There is consensus among western economists and policymakers that exports are critical to economic growth. The Chinese government clearly agrees. A souring Chinese domestic economy and improving western economies, particularly in the United States, appear to be combining to trigger a surge in Chinese exports.

In recent years, growth in the Chinese economy has been fueled by booming domestic construction and other factors, such as significant government subsidies, but the Chinese real estate sector now appears to be in trouble. For example, a recent banking stress test involving HSBC concluded that China could suffer from a 50 percent reduction in property prices, thus confirming a widely-held concern. This development is significant for U.S manufacturers, because the Chinese construction industry accounts for nearly a fifth of China's GDP, and a declining real estate sector translates into a declining construction sector and, therefore, a declining domestic economy. The resulting excess production capacity in many sectors likely will lead to an increase in exports.

Chinese exports to the United States already are rising. Although most of China's January 2014 economic indicators declined, China's exports rose 10.6 percent compared to January 2013. Observing this trend, Leo Gerard, the President of the United Steelworkers Union, commented, "as [the Chinese] economy slows, they are going to flood the U.S. with more and more of their excess capacity." The declining Chinese construction industry cannot possibly absorb the output of a steel sector that has grown tenfold in 12 years to the point of consuming half of the world's iron ore. Moreover, China's increasing exports include more than steel products. During the winter of 2013-14, many categories of U.S. imports of Chinese goods have been rising, including apparel, kitchen cabinets, and toys. Meanwhile, the Chinese trade deficit is shifting in ways that affect not only established U.S. industries but also industries based on new technology. The U.S. trade deficit with China increasingly involves higher-value technology products, such as consumer electronics, while it has started to shrink for certain lower-value categories, such as shoes.

U.S. policymakers have focused on diplomacy in their attempt to correct the undervalued Chinese currency, the renminbi, as a way to address the burgeoning trade deficit with China, but that effort also may be facing resistance as Chinese growth rates decelerate. When addressing the trade deficit with China in January 2014, U.S. Treasury officials reportedly cited the valuation issue, saying the renminbi remained significantly undervalued and that rebalancing remained incomplete. It now appears that rebalancing has stalled. By late February 2014, the U.S. appreciation strategy was undermined by China's central bank, the People's Bank of China, which reportedly began quietly helping exporters by intervening heavily in currency markets, pushing the renminbi down steadily. Although U.S. policy may have contributed marginally to the renminbi's 3.1 percent appreciation against the dollar in 2013, in less than two months of 2014 the Chinese currency has given back 1 percent of its value against the dollar.

Another commonly-espoused view is that the rising trade deficit would be forced down by increasing Chinese labor rates, and wages in China have indeed increased.

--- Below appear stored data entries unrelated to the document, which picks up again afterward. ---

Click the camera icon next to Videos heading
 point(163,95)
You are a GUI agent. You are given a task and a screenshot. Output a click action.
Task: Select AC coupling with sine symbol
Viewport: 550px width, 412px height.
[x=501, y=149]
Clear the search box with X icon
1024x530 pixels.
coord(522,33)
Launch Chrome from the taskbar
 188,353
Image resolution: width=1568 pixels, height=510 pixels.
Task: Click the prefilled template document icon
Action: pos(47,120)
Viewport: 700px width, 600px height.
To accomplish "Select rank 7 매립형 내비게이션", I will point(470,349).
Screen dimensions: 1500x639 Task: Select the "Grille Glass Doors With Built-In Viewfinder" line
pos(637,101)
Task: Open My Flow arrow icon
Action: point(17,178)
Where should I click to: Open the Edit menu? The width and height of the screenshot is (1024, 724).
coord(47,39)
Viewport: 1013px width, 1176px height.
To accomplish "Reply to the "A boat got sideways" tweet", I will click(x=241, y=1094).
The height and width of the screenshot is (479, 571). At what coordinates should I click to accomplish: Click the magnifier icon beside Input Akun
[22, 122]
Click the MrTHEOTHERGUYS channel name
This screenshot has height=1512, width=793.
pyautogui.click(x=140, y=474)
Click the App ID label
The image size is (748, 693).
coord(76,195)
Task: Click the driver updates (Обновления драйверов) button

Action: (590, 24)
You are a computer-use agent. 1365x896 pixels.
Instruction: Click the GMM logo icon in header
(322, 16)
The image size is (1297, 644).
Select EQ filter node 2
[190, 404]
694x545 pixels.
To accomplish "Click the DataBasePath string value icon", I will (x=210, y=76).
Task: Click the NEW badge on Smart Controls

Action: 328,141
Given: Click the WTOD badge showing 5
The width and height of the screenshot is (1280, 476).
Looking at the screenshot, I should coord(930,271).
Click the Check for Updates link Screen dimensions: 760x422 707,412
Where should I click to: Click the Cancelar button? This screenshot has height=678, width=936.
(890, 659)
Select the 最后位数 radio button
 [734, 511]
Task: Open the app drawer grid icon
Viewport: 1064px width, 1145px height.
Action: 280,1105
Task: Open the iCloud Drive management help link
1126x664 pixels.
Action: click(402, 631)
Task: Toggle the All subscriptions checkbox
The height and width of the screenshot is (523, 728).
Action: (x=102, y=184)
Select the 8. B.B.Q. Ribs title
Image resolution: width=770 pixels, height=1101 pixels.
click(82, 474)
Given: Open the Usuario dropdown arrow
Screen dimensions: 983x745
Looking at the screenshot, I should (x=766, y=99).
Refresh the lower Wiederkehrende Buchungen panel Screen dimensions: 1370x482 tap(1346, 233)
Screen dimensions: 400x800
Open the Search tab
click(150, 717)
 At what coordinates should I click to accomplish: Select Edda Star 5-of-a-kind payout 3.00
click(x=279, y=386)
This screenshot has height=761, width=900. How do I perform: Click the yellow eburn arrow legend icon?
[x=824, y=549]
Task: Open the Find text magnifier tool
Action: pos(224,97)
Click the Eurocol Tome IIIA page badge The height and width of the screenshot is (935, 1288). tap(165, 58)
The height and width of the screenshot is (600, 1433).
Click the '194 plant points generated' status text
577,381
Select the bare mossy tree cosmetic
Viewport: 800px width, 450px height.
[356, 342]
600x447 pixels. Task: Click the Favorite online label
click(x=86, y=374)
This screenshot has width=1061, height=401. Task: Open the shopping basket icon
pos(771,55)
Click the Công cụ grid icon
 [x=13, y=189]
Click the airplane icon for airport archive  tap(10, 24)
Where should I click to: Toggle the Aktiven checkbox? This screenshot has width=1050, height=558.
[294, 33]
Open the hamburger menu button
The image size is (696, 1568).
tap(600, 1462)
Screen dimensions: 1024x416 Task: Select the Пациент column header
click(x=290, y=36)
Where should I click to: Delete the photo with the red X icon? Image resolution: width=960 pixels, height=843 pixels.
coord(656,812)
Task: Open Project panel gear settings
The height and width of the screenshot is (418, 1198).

For example, the New York Times recently wrote that in only ten years entry-level wages in China grew from about $75 a month, with virtually no benefits, to $670 per month, including $100 in government mandated benefits. However, in recent years the state-owned banking system has been pumping credit into the Chinese economy, which has allowed manufacturers to invest heavily in automation, production capacity, and other factors leading to increased productivity. Consequently, labor costs are not increasing nearly as fast as wages. In fact, despite higher wages and the appreciating renminbi versus the U.S. dollar during 2013, rising productivity and manufacturing overcapacity resulting from government subsidies combined to push down the prices Americans pay for Chinese goods. Consequently, in 2013 the average price of Chinese imports dropped nearly 1 percent. That trend is likely to continue.